A: You bring up several important issues that should be addressed. Mutual masturbation is typically an excellent way to have safe sex with an HIV-positive partner, as are oral or anal sex with appropriately used condoms. In addition, the best way to prevent HIV transmission, as shown by the recent study in couples where one is positive and the other isn't (sero-discordant), is for the HIV-positive partner to have an undetectable viral load on consistent antiretroviral therapy. Although almost all (97%) of the couples in this study were heterosexual, it is still helpful in showing how difficult it is to transmit HIV when the HIV-positive partner is taking HIV therapy.

So is there still a risk of HIV transmission when your partner has an undetectable viral load on medications? The answer is yes, since viral particles have still been detected in the semen of men who have an undetectable viral load in their blood. This is because the semen is one of the so-called "sanctuary sites" where HIV can continue to replicate, since many of the HIV medications we use today are not able to get into the semen.


This brings us to your first question regarding the risk of transmission of HIV from the semen of a partner with an undetectable viral load to you through an open cut in your hand. The risk of transmission through an open cut depends on the type and depth of your wound: a superficial wound with a scab would be extremely unlikely to allow HIV transmission, while an open wound with visible bleeding or exposed deeper tissue would put you at higher risk. Since this doesn't sound like a high-risk exposure, and your partner had an undetectable viral load, the risk of infection in your case is likely slim to none and I do not think that taking a 28-day course of post-exposure prophylaxis is warranted. If the cut was on the deeper side or if your partner's viral load may have been detectable, post-exposure prophylaxis might have been prudent, but it would have needed to be administered within 72 hours of exposure.
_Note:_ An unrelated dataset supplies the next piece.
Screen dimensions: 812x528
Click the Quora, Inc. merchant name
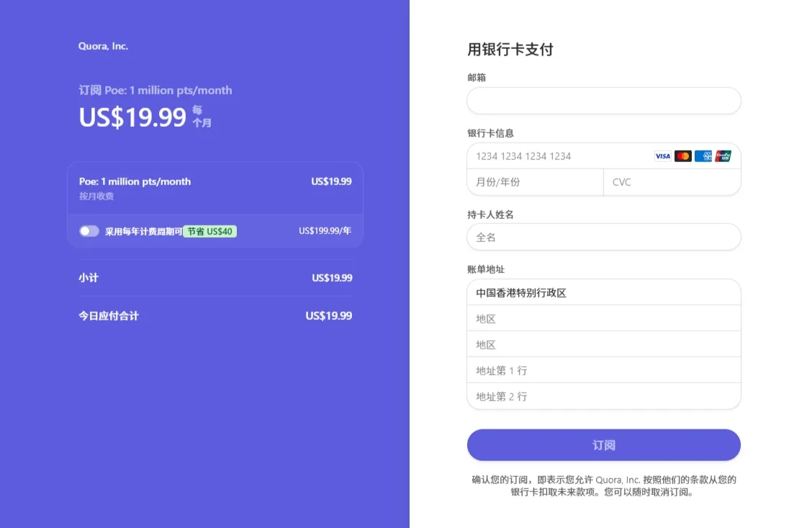pos(103,46)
As for your second question: in my experience as a physician, patients often report being in monogamous relationships and then find out later that their partner was not being as monogamous as they were. In addition, your partner may believe that his viral load is undetectable, but he may not know if his viral load crept up since his last check-up several months prior (although the chance of this happening if he is 100% adherent to his antiretroviral therapy is extremely low). While the possibility of infidelity is never fun to consider, figuring out your level of risk is only as good as the information you have! Therefore, in general, all partners of HIV-positive individuals should be tested for HIV at least annually, and those at higher risk of acquiring HIV (those with multiple partners, those who share needles for IV drug use, those whose HIV-positive partners have detectable viral loads, etc.) should be tested more frequently. That said, mutual masturbation as the sole form of sexual activity, in the setting of an undetectable viral load, confers almost no risk of transmission.

In summary, you and your partner are to be commended for your safe sex practices and your partner's excellent virologic control. Your risk of having acquired HIV from the exposure you describe is virtually nonexistent, but it never hurts to get tested for peace of mind, and on a regular basis as a healthy habit. In fact, the CDC recommends that all adults, regardless of risk, be tested for HIV in all healthcare settings.